Antimalarials for COVID-19: Will Demand Outweigh Supply?
Italian doctors suggest restricting use of chloroquine and hydroxychloroquine to healthy people at highest risk for COVID-19 and those testing positive but still symptomless.
Chloroquine and hydroxychloroquine may help treat COVID-19, but if mass prophylaxis is advised it's possible that demand will outweigh the supply of antimalarials, say Italian doctors in a letter published online today in the Annals of the Rheumatic Diseases.
The results of preliminary lab tests have prompted scientists to propose that these drugs be used to treat patients with pneumonia caused by COVID-19 infection. This approach has already been included in Chinese guidelines on how best to manage the disease.
Various studies over the past decade have shown that antimalarial drugs can lessen the impact of viral infections, including COVID-19. And clinical trials are now underway to see whether these drugs might help ward off the disease altogether.
Chloroquine and hydroxychloroquine have been used to treat autoimmune disease, including rheumatic diseases, since the 1940s, and have proved safe and well-tolerated in most cases, say the authors.
Side effects are generally mild to moderate, with serious complications, such as retinal and cardiac damage, rare and related to cumulative doses over a long period of time.
There is an ethical issue, however, as there is as yet no hard evidence from clinical trials that these drugs can prevent the spread of COVID-19, they point out. “Is it permissible to take a controlled risk in the event of a pandemic?” they ask. “In such a case: would it be reasonable to consider antimalarials as primary prophylaxis in healthy subjects living in highest risk regions or, at least, to use them in those testing positive for COVID-19, but still asymptomatic?”

**TASK TO CARRY OUT**
Write out the passage of the antimalarials article that opens with the words containing "Chloroquine and hydroxychloroquine have" and closes with "period of time.", and swap "retinal" for "eye".

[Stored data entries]
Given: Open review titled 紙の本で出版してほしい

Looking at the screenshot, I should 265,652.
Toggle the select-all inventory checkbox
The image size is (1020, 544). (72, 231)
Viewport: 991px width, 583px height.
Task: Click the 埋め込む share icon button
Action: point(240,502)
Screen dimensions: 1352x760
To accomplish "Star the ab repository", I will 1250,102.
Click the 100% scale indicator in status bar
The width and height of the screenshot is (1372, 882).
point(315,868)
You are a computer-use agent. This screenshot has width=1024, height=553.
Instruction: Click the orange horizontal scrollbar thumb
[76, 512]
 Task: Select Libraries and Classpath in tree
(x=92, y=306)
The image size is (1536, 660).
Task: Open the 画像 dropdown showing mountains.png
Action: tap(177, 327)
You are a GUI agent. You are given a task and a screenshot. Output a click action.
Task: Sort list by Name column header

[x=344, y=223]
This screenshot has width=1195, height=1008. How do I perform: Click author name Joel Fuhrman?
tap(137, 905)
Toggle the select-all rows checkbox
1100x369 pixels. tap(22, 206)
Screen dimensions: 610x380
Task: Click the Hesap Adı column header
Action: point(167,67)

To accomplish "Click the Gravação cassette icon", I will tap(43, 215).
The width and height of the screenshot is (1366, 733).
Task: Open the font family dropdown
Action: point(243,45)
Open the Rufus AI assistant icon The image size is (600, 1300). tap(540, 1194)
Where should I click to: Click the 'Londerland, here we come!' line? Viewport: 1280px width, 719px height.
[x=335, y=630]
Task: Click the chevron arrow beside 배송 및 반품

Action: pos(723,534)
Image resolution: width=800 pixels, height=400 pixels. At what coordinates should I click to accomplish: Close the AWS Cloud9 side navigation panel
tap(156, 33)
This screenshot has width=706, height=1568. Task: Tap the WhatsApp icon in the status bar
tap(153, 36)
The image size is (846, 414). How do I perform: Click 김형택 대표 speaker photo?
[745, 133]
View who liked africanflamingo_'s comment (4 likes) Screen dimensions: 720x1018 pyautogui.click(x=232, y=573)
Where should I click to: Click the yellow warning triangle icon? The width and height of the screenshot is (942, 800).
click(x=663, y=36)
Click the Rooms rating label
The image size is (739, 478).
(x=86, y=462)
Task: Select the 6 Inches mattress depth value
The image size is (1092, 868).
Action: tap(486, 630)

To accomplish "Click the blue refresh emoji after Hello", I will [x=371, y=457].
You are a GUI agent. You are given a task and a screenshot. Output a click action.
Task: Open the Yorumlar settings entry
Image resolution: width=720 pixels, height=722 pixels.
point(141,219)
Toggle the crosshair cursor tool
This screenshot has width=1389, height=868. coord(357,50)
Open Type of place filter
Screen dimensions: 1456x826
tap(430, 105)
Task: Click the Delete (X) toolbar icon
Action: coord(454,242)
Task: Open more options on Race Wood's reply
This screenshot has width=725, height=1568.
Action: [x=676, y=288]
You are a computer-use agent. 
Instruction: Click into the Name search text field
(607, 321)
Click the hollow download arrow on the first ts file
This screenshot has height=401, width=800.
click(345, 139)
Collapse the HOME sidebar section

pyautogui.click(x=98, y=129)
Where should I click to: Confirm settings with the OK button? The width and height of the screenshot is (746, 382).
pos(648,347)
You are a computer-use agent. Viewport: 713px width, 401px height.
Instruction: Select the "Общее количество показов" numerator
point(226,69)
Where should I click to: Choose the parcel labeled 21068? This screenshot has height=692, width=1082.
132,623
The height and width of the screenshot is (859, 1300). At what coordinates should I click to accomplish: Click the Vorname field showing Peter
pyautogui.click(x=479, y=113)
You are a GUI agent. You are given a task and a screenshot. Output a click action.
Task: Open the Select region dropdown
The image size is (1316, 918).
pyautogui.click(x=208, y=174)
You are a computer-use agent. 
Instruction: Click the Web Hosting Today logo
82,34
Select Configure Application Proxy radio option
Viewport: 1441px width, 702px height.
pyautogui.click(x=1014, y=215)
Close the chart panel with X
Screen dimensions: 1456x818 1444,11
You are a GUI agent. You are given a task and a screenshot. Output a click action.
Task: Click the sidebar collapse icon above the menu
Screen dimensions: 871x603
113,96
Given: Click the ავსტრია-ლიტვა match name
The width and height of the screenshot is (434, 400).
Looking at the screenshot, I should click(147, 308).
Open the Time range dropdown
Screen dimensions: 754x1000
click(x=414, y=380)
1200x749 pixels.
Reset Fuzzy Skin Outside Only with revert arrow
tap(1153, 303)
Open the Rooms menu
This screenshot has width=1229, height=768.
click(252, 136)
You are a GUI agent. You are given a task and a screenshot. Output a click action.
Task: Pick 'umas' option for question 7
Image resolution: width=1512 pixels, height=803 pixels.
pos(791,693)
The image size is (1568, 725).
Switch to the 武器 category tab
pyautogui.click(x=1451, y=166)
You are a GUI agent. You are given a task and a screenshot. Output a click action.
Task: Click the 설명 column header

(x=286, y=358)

**ANSWER BOX**
Chloroquine and hydroxychloroquine have been used to treat autoimmune disease, including rheumatic diseases, since the 1940s, and have proved safe and well-tolerated in most cases, say the authors.
Side effects are generally mild to moderate, with serious complications, such as eye and cardiac damage, rare and related to cumulative doses over a long period of time.